## Excerpted data
━━━
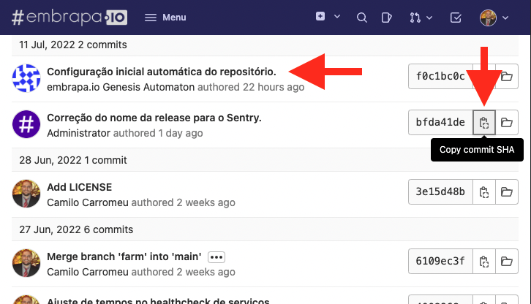This screenshot has height=304, width=531.
Task: Copy SHA of the Add LICENSE commit
Action: [x=483, y=192]
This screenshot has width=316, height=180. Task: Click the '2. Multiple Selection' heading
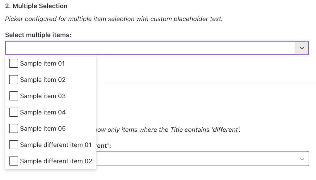point(36,6)
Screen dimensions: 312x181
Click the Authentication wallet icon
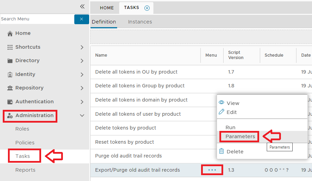click(x=10, y=102)
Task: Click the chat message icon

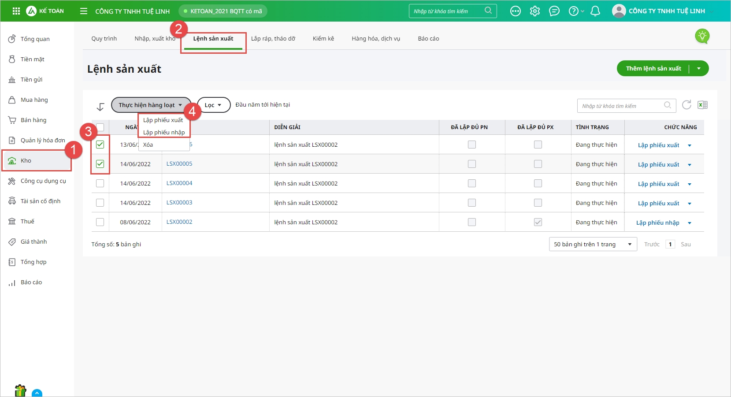Action: [554, 11]
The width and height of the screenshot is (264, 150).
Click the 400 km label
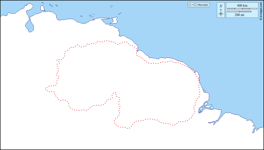coord(242,5)
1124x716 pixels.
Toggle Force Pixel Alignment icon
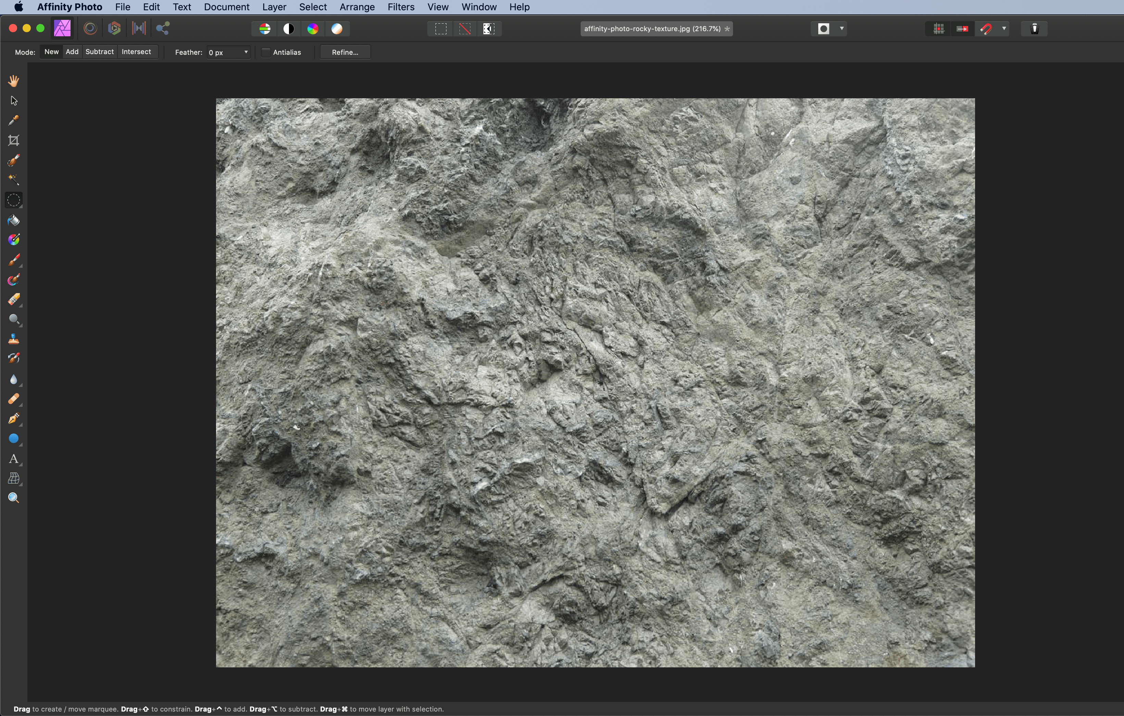click(x=939, y=29)
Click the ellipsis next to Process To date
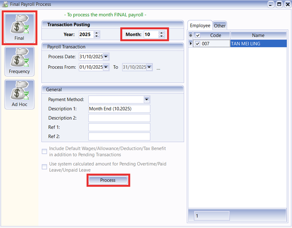 pos(158,68)

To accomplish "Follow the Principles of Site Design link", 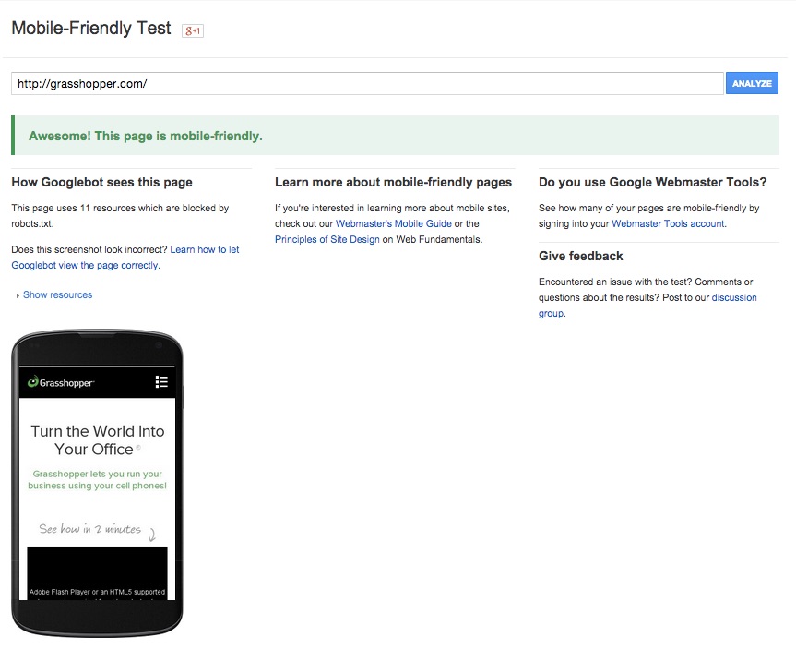I will (327, 240).
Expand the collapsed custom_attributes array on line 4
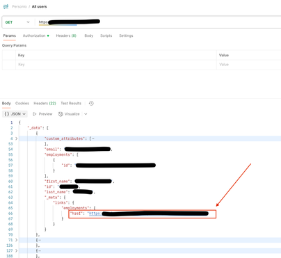This screenshot has width=281, height=258. point(16,138)
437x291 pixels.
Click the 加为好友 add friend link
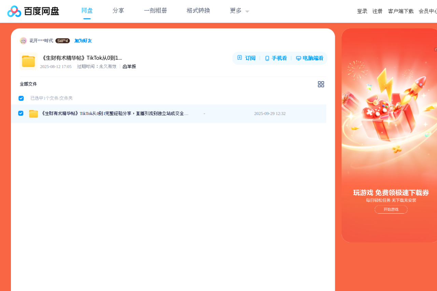[83, 41]

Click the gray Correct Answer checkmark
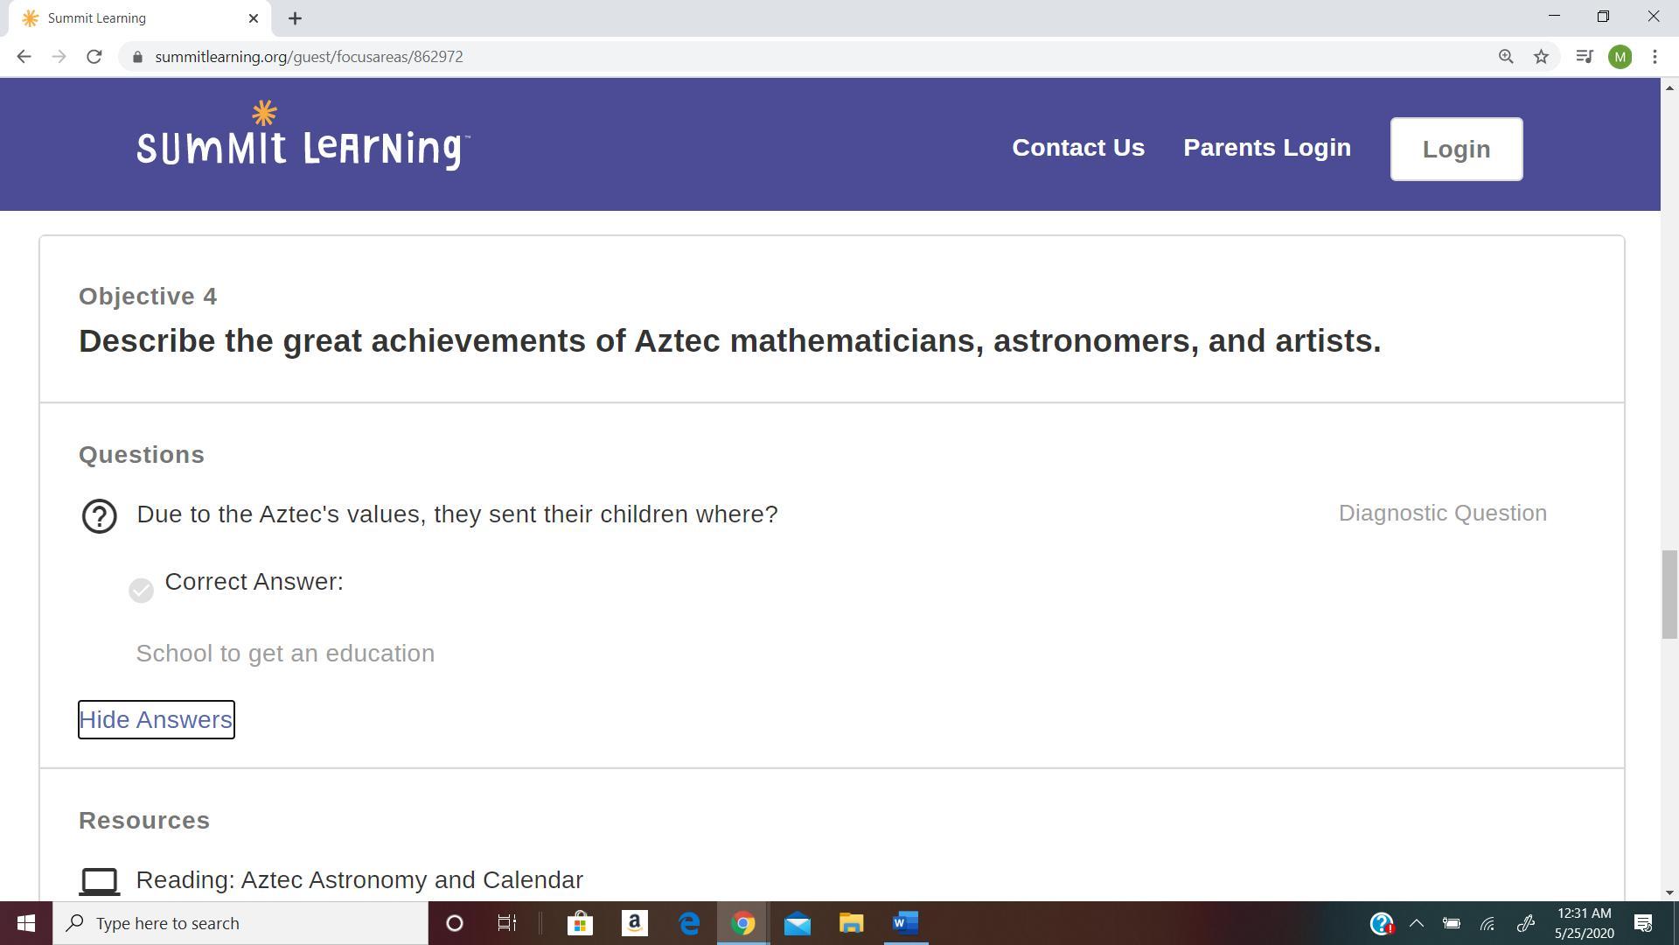point(141,591)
━━━
## Work to do
Reproduce the data verbatim, starting with its first line and going on through the line with "Action: [554, 11]", both ends included. Omit the pictures from your answer.

## Reply to the exercise
This screenshot has height=304, width=531.
Task: Copy SHA of the Add LICENSE commit
Action: [x=483, y=192]
This screenshot has width=316, height=180. Task: Click the '2. Multiple Selection' heading
point(36,6)
Screen dimensions: 312x181
Click the Authentication wallet icon
click(x=10, y=102)
Task: Click the chat message icon

Action: [554, 11]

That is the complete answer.